**What the task requires:** Print the line containing "International (383, 95)" and every later line of the records. Keep each one exactly as given, ending with the last.

++++

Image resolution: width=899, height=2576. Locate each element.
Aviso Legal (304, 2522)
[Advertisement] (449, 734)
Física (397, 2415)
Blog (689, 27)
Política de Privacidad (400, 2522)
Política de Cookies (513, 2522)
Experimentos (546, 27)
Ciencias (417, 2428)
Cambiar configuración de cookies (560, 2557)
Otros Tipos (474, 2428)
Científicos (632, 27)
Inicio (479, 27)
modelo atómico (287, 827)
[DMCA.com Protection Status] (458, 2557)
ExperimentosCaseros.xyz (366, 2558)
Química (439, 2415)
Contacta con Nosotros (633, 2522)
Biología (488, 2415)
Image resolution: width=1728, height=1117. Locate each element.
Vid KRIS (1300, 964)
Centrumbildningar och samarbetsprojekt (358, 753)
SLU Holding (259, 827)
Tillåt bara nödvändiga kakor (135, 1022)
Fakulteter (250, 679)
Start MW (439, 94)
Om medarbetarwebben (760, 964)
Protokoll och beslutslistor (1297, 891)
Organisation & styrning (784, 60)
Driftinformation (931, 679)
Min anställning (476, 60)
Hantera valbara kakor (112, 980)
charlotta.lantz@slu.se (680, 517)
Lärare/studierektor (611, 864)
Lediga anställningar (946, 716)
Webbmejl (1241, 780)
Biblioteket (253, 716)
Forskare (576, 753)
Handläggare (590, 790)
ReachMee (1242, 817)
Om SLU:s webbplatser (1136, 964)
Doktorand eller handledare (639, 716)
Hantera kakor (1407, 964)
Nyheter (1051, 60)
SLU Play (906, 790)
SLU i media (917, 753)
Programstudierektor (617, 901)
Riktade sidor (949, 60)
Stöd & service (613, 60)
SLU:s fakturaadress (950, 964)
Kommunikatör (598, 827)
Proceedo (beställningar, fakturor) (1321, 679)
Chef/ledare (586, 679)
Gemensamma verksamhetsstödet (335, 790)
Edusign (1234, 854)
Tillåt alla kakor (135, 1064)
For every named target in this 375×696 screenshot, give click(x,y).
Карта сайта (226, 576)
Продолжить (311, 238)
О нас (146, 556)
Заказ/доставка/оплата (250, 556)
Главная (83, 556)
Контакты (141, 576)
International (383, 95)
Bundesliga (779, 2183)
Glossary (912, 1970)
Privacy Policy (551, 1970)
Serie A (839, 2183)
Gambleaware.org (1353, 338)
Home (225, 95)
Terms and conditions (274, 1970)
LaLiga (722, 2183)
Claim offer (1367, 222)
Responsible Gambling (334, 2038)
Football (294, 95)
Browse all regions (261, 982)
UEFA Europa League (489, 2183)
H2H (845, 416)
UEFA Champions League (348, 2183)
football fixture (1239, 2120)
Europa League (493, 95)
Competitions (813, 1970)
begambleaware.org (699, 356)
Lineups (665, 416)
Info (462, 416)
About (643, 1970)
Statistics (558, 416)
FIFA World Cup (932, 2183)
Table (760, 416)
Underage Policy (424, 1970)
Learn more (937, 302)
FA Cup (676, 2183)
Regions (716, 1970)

++++

**Solution below:**
International (383, 95)
Bundesliga (779, 2183)
Glossary (912, 1970)
Privacy Policy (551, 1970)
Serie A (839, 2183)
Gambleaware.org (1353, 338)
Home (225, 95)
Terms and conditions (274, 1970)
LaLiga (722, 2183)
Claim offer (1367, 222)
Responsible Gambling (334, 2038)
Football (294, 95)
Browse all regions (261, 982)
UEFA Europa League (489, 2183)
H2H (845, 416)
UEFA Champions League (348, 2183)
football fixture (1239, 2120)
Europa League (493, 95)
Competitions (813, 1970)
begambleaware.org (699, 356)
Lineups (665, 416)
Info (462, 416)
About (643, 1970)
Statistics (558, 416)
FIFA World Cup (932, 2183)
Table (760, 416)
Underage Policy (424, 1970)
Learn more (937, 302)
FA Cup (676, 2183)
Regions (716, 1970)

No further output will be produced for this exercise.